* Task description: Starting at the line that holds "979x446 pixels.", reproduce each line exactly up to and including the last line of the records below. Pictures stay out.

········

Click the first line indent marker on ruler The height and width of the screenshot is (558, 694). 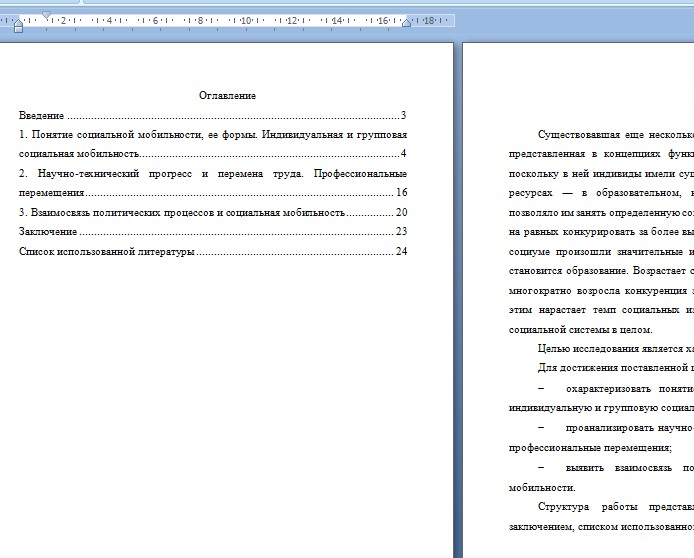pos(46,15)
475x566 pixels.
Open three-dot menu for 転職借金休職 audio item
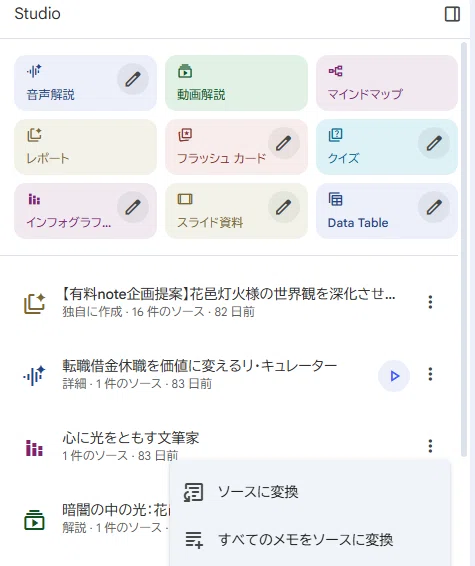click(x=430, y=374)
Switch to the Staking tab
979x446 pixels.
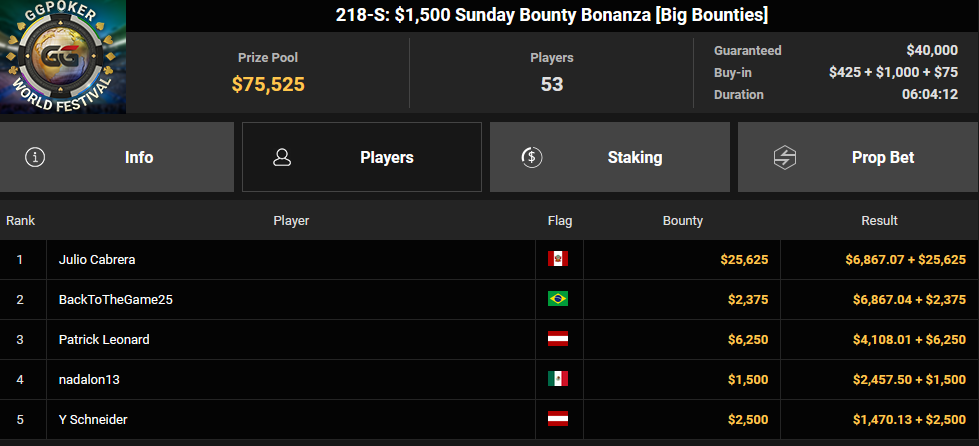coord(609,157)
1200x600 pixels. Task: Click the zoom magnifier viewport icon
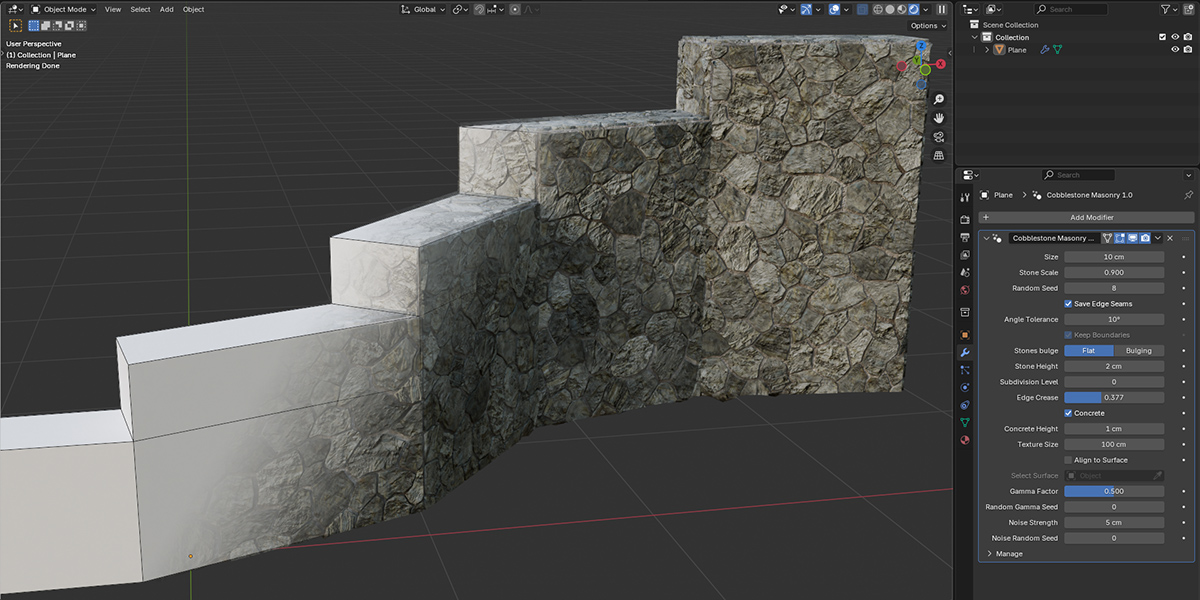939,100
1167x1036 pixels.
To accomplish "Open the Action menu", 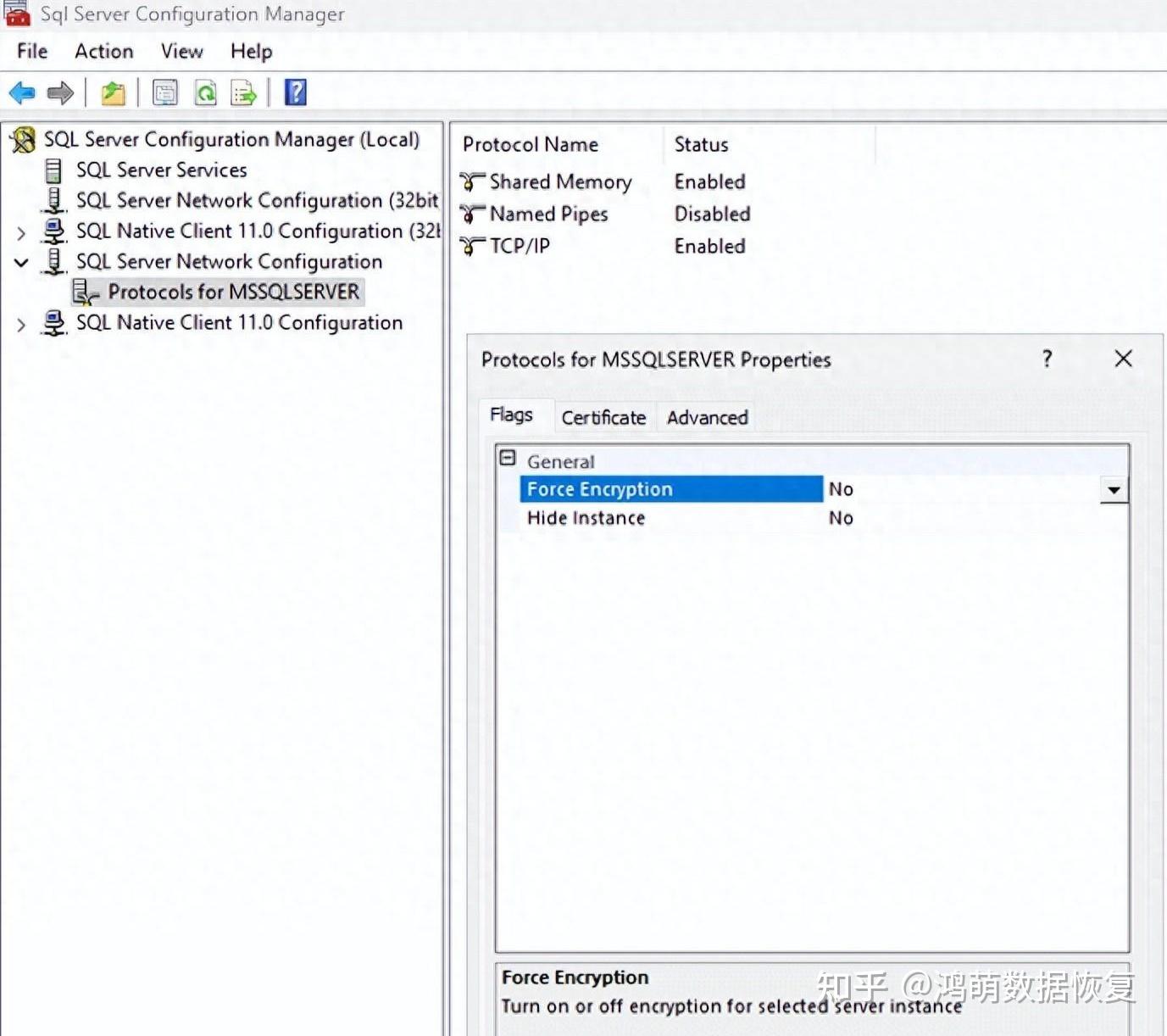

········

* Output of the exercise:
979x446 pixels.
coord(609,157)
1200x600 pixels. Task: Click the zoom magnifier viewport icon
939,100
1167x1036 pixels.
To accomplish "Open the Action menu", 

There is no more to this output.